In [2]:
import pandas as pd
import numpy as np
from pathlib import Path

from sklearn.datasets import fetch_covtype
from sklearn import naive_bayes as nb
from sklearn import neural_network as nn

import time


import codes as c

import importlib
importlib.reload(c)

<module 'codes' from '/Users/pmccauley/analysis/comp5318/comp5318_assignment_2/codes/__init__.py'>

In [14]:
def read_covtype(crop=False):
    '''
    Name:
        read_covtype
    
    Purpose: 
        Read covtype dataset using the sklearn.datasets function fetch_covtype 
        and return in X, y array format along with class name and number arrays
    
    Parameters: 
        No Required Inputs:
        
        1 Optional Settings:
        
        (crop) = Boolean, default=Fales. Set to only keep the first 10 columns
                 of X, which encode the most information
    
    Returns: 
        4 Ouputs: 
        
        1 (X) = NumPy array, data array
        2 (y) = NumPy array, class labels
        3 (cnames) = list, class names
        4 (cnums) = NumPy array, class number (numeric class labels)
    '''     
    
    data = fetch_covtype()
    X = data['data']
    y = data['target']
    
    if crop==True:
        X = X[:,0:10]
    
    cnames = ['Spruce/Fir','Lodgepole Pine','Ponderosa Pine','Cottonwood/Willow','Aspen','Douglas-fir','Krummholz']
    cnums = np.arange(1,8)
    
    return X, y, cnames, cnums
    

<h2>Naive Bayes</h2>

In [None]:
def covtype_naive_bayes(X, y, kfold=10, style='prop'):
    
    X_train, y_train, X_test, y_test = c.split_dataset(X,y,regularize=False)
    
    _classifier = nb.GaussianNB
    
    confs = c.cross_validate_classifier(_classifier, X, y-1, kfold=kfold, style=style)
    
    conf = np.mean(confs, axis=0)
    df_total, df_class, df_conf = c.metrics_wrapper(conf, cnames, do_display=True)
    
    return df_total, df_class, df_conf
    

In [None]:
X, y, cnames, cnums = read_covtype(crop=False)
df_total, df_class, df_conf = covtype_naive_bayes(X, y)
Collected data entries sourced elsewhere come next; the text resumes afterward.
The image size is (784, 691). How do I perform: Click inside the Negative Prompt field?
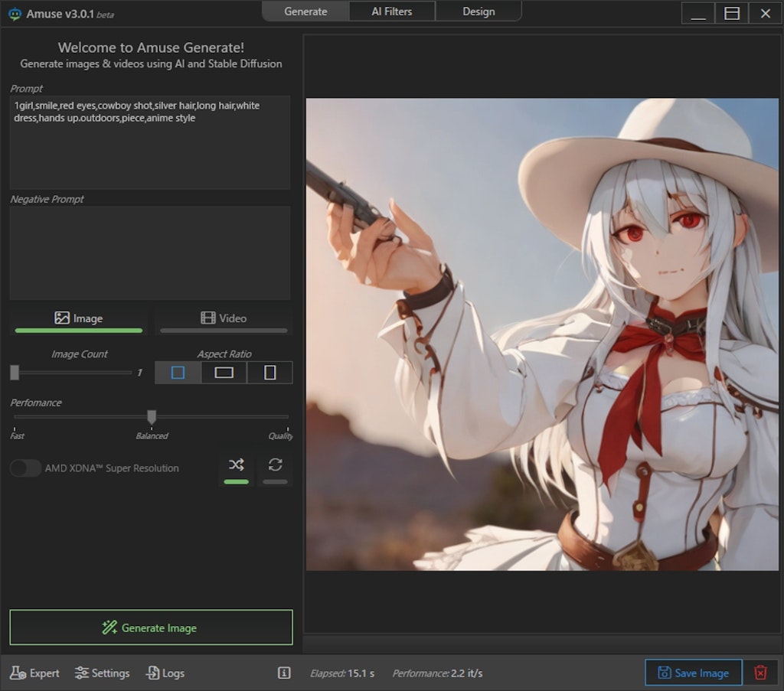point(149,253)
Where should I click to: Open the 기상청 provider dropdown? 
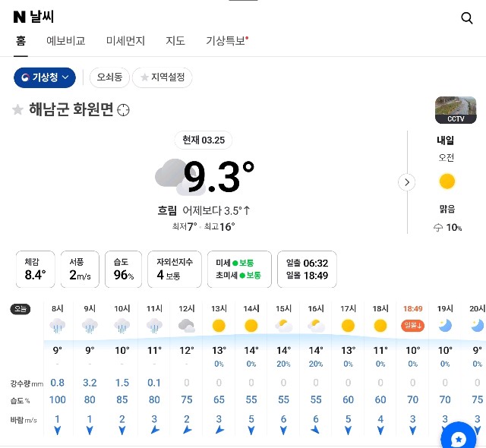coord(45,77)
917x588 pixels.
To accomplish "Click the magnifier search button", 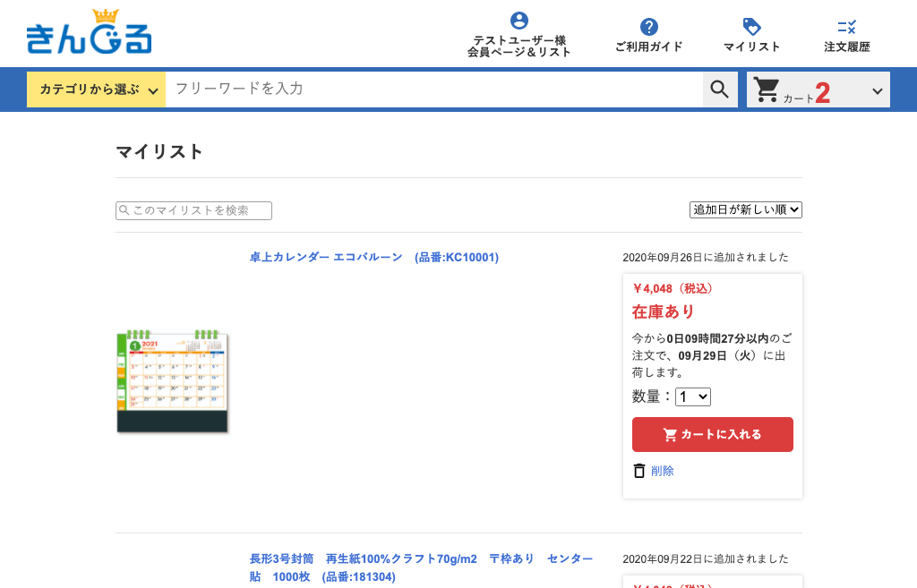I will 720,89.
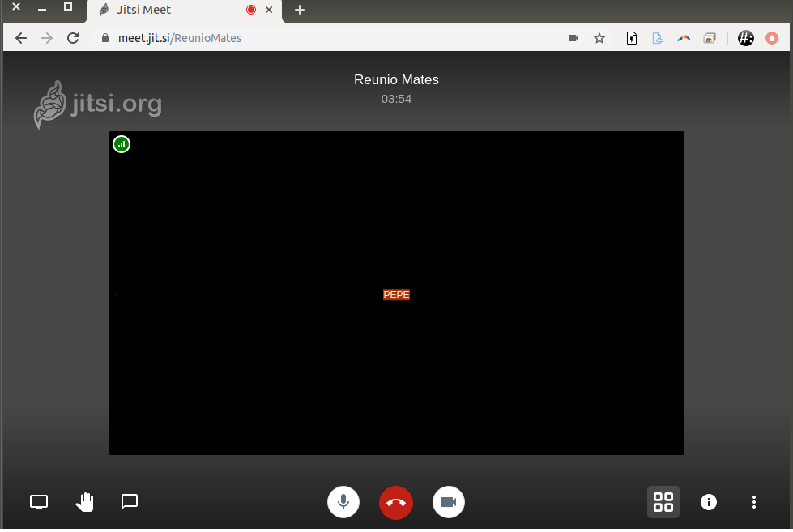
Task: Hang up the call
Action: tap(396, 502)
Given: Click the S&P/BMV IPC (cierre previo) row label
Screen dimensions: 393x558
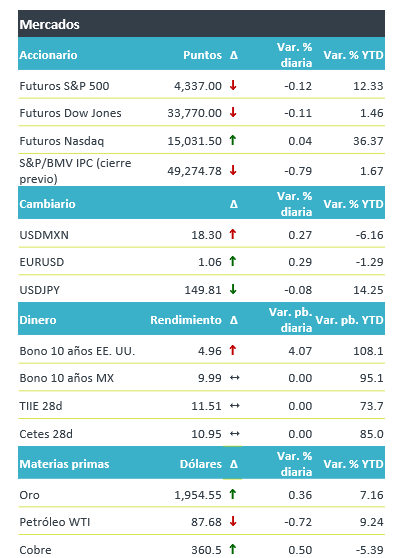Looking at the screenshot, I should (x=75, y=170).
<h2>Multi-Layer Perceptron (MLP)</h2>

The following two 

In [6]:
def mlp_explore_param(param, values, X_train, y_train, X_test, y_test, args=None, redo=False):
    '''
    Name:
        mlp_explore_param
    
    Purpose: 
        Explore a given scikit-learn MLP hyperparameter by looping through an 
        array of values and recording classification performance for each step. 
        Results are be written to CSV files and read from there on subsequent 
        calls unless redo=True.
    
    Parameters: 
        6 Required Inputs:
        
        1 (param) = String, hyperparameter to test (e.g. 'hidden_layer_sizes')
        2 (values) = List or numpy array containing param values to be tested
        3 (X_train) = NumPy array, Training data
        4 (y_train) = NumPy array, Training labels
        5 (X_test) = NumPy array, Test data
        6 (y_test) = NumPy array, Test labels
        
        2 Optional Settings:
        
        1 (args) = Dictionary, default={'solver':'sgd', 'early_stopping':True}. 
                   Arguments passed to the MLP classifier via **kwargs that 
                   will be kept constant for each test
        2 (redo) = Boolean, default=False. Results will be written to and read 
                   from a CSV file. Set redo=True to remake an existing CSV
        
    
    Returns: 
        Out: Pandas DataFrame containing the metrics (accuracy, f1, precision, 
             recall, run time, loss, and iteration count) for each parameter value
    ''' 
    
    kwargs = args if args != None else {'solver':'sgd', 'early_stopping':True}
    
    if param not in kwargs:
        kwargs = {**kwargs, **{param:values[0]}}

    runtimes = np.zeros(np.shape(values)[0])
    n_iter = np.zeros(np.shape(values)[0])
    loss = np.zeros(np.shape(values)[0])
        
    if param=='learning_rate_init' or param=='tol':
        file = Path('mlp_explore_results/mlp_explore_'+param+'_'+kwargs['learning_rate']+'.csv')
    elif param=='hidden_layer_sizes':
        config = 'depth' if type(values)==list else 'width'
        file = Path('mlp_explore_results/mlp_explore_'+param+'_'+config+'.csv')
    else:
        file = Path('mlp_explore_results/mlp_explore_'+param+'.csv')
    
    if file.is_file()==True and redo==False:
        
        print('Reading existing results from '+file.name)
        df_totals = pd.read_csv(file.resolve(), index_col=0)
    
    else:
    
        print('Exploring param = '+param+' from '+str(values[0])+' to '+str(values[-1]))
        print('Working on '+param+' = ', sep=' ', end='', flush=True)
    
        for i, param_value in enumerate(values):
            kwargs[param] = param_value
            print(param_value, sep=' ', end=',', flush=True)
            
            start = time.time()
            
            _classifier = nn.MLPClassifier(**kwargs)
            _classifier = _classifier.fit(X_train, y_train)
            y_pred = _classifier.predict(X_test)
            
            runtimes[i] = time.time()-start
            n_iter[i] = _classifier.n_iter_
            loss[i] = _classifier.loss_
            
            conf = c.construct_confusion_matrix(y_test-1, y_pred-1, dim=7)
            df_total, df_class, df_conf = c.metrics_wrapper(conf, cnames, do_display=False)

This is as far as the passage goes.